Nouveau rebondissement judiciaire près de 20 ans après le génocide rwandais. Un ex-capitaine de l'armée, Pascal Simbikangwa, a été renvoyé devant les assises de Paris pour "complicité de génocide", ce qui pourrait donner lieu au premier procès en France lié au massacre de 1994. Vendredi, les juges du pôle "crime contre l'humanité" du Tribunal de grande instance (TGI) de Paris ont ordonné la mise en accusation de ce paraplégique pour "complicité de génocide" et "complicité de crimes contre l'humanité" commis à Kigali et sur le territoire du Rwanda.

Une décision qualifiée "d'historique" par Alain Gauthier, président du Collectif des parties civiles pour le Rwanda (CPCR) interrogé par Metro.

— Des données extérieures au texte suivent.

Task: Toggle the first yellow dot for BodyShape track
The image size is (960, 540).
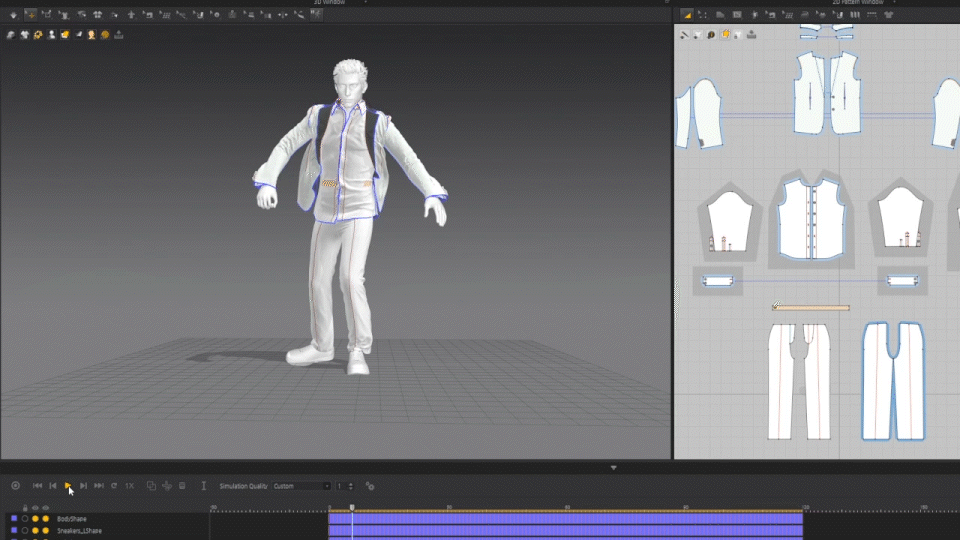Action: tap(35, 519)
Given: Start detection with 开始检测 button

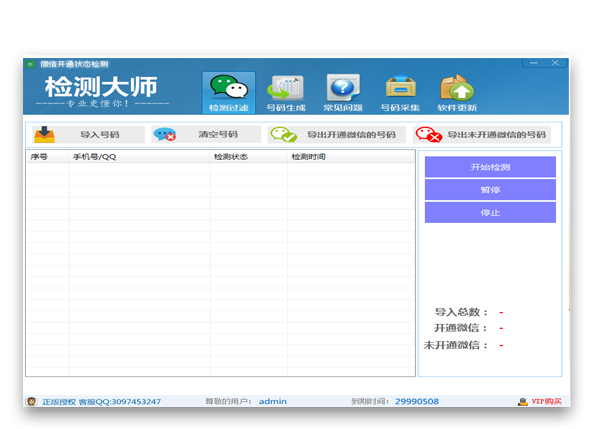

Il tempère : "Nous regrettons cependant que les juges aient déclaré des non lieux partiels pour les chefs d'accusations de tortures et actes de barbarie qui, parce qu'ils ont eu lieu entre 1990 et 1994, sont considérés comme prescrits". Le génocide rwandais a fait 800 000 morts en l'espace de trois mois selon l'ONU.

Le premier procès d'une longue série ?

Pascal Simbikangwa, arrêté à Mayotte en 2008, a été mis en examen en avril 2009 pour son rôle présumé dans le génocide. Il a ensuite été transféré dans une prison de La Réunion, puis, en novembre 2009, au centre de détention de Fresnes. "Nous sommes assez surpris qu'il soit le premier jugé alors que 23 autres plaintes sont en attente depuis dix-neuf ans, confie Alain Gauthier. Cependant, l'ex-militaire était depuis trop longtemps en prison et les juges sont obligés de le juger ou de le remettre en liberté ". Pour Michel Tubiana, un des avocats auprès de la Ligue des Droits de l'Homme (LDH), cette décision laisse à penser que tous les autres présumés complices de génocide vont également faire l'objet d'un procès.

Selon lui, la lenteur de la justice française dans cette affaire est notamment due aux faits qu'il y a eu "pendant longtemps un blocage des juridictions et qu'il y avait, dès le départ, une mauvaise volonté (l'intervention française au Rwanda reste très controversée, ndlr). A cela s'ajoute le manque de moyens matériels". Un manque pallié par la création, en janvier 2012, d'un pôle spécialisé dans les crimes contre l'humanité et les crimes de guerre au Tribunal de Paris. Les avocats de Pascal Simbikangwa ont dix jours pour faire appel de son renvoi en procès. Même si c'est le cas, Alain Gauthier reste persuadé que le procès aura bien lieu. Pour Michel Tubiana, l'ex-capitaine encourt la perpétuité.